Previous research from a broad range of study systems has shown that host ecology and host phylogeny can both influence microbial community structure and can function jointly [8, 13, 17]. For the seaweeds examined in this study, morphology is a novel factor structuring epiphytic microbial communities, but it was not the only significant driver of microbial community structure. We find that host identity, and to a lesser extent host phylogeny (Fig. 3), also contributes to the structure of microbial surface communities. For example, in the dendrogram of microbial community similarity (Fig. 2), within the large clade of crustose species there is also host phylogenetic structure, as species within the same genus cluster together. Furthermore, we find significant difference in microbial communities across tide heights. Taken together, these results suggest a highly complex system in which host taxonomy, host morphological complexity, and the physical location inhabited by a host all contribute to the assemblage of their microbial communities.

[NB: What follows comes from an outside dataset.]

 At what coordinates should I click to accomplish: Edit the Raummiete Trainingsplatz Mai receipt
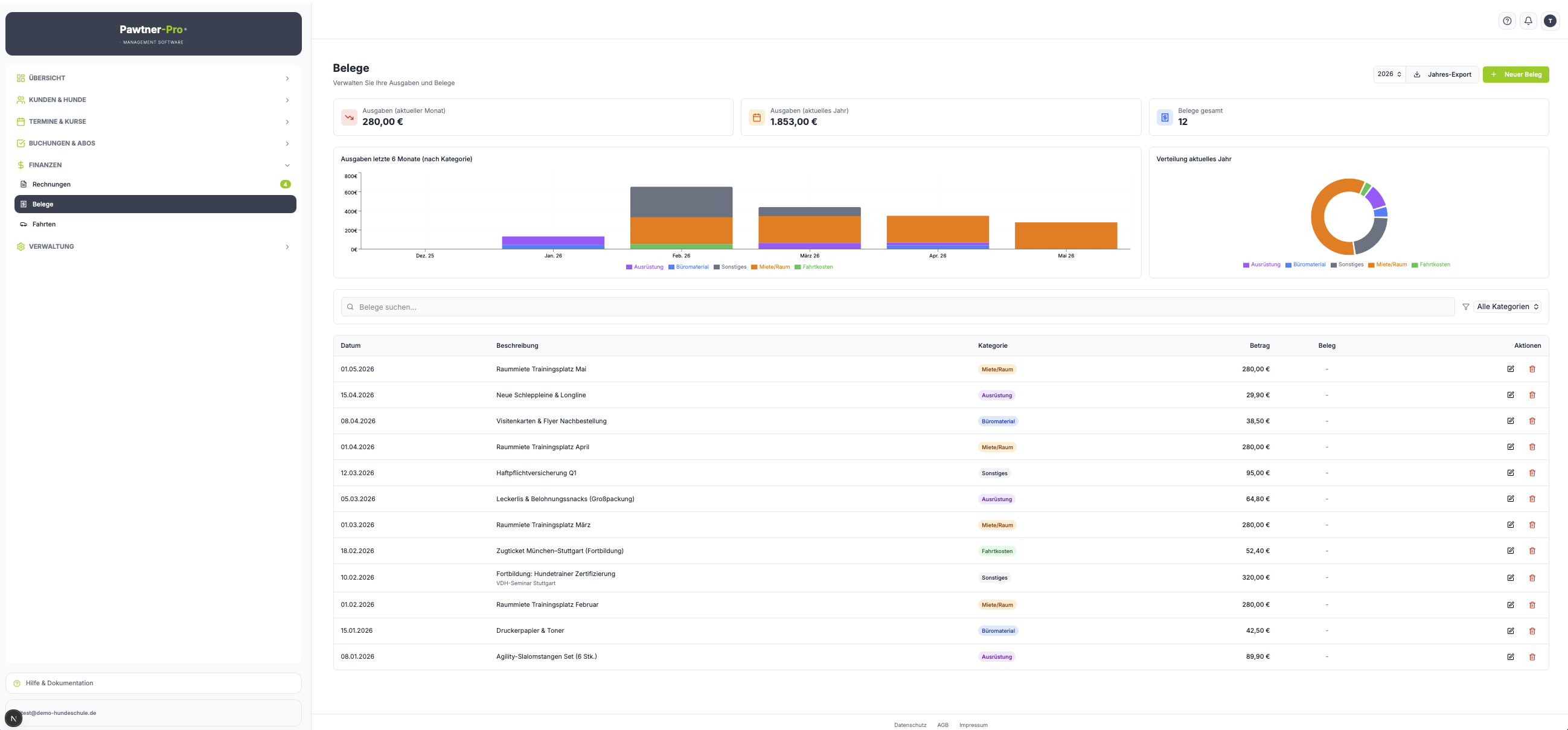pos(1511,369)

Across all of our analyses we find that bacterial communities (16 S rRNA data) show increased community structure and less variability compared to micro-eukaryote communities (18 S rRNA data). For example, the NMDS plot of bacterial samples (Fig. 4) shows a separation of samples by morphology, which is highlighted in the strong differentiation between crust and upright morphologies (Fig. 4). In contrast, the eukaryote data shows much more community overlap across morphologies, though differences are still statistically significant. OTU richness is much lower for microeukaryotes compared to bacteria, and microeukaryote richness is much less variable across host types (Fig. 5). These results suggest that bacteria may have closer, more specific associations with host species compared to eukaryotic microbes.

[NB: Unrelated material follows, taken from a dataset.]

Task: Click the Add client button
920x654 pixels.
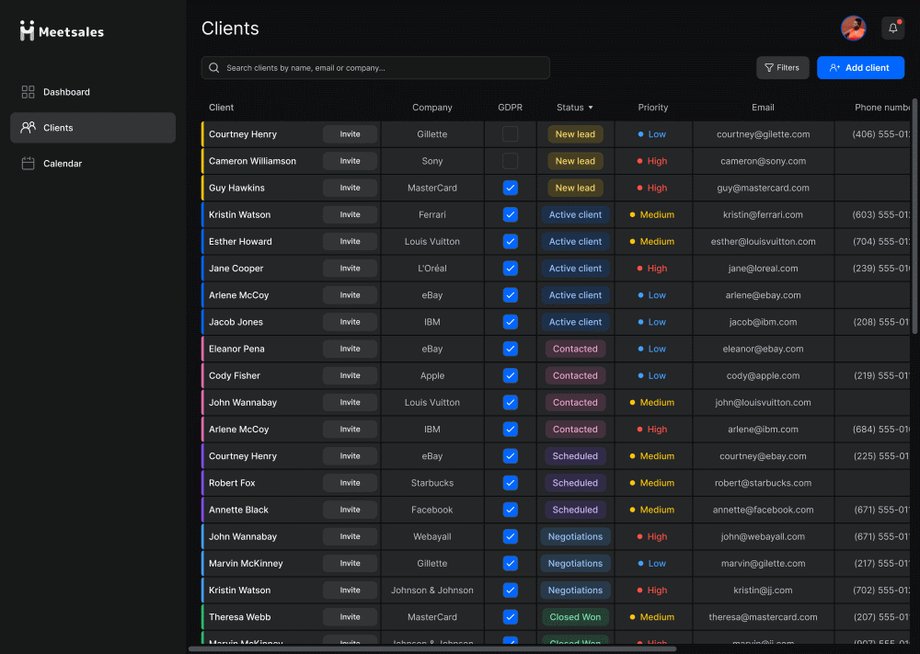Action: coord(860,68)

The findings of this study are broadly applicable to a wide range of other marine systems. For example, colonial invertebrates, such as corals, bryozoans, sponges and hydroids all have unique symbiont communities that are still poorly understood [66,67,68,69]. As with seaweeds, these taxa possess a wide range of forms that vary in their morphological complexity, and it has been hypothesized that differences in coral morphology may affect the composition of microbial surface communities [70, 71]. Our results support this hypothesis and suggest that this pattern may be wide-spread across marine species. In particular, the results of our artificial seaweed experiment point to the generality of this pattern—we essentially removed every aspect of the seaweed except for its shape, and still see differences in the surface microbial communities among morphological groups. Discerning the extent to which different aspects of host biology select for their microbiota may have implications for protecting organisms, such as corals, that rely on microbiota to resist bleaching and disease [72].

Conclusion

Large eukaryotes live with microbial symbionts that can profoundly influence their biology. This dependence on symbionts promotes an expectation that symbiont communities are selectively determined, for example by host biology. However, we show that seaweed symbiont communities are also influenced by the physical shape—morphology—of the host, suggesting that host characteristics can impact the microbiome simply by altering the way hosts come into contact with microbes, independent of biotic interactions.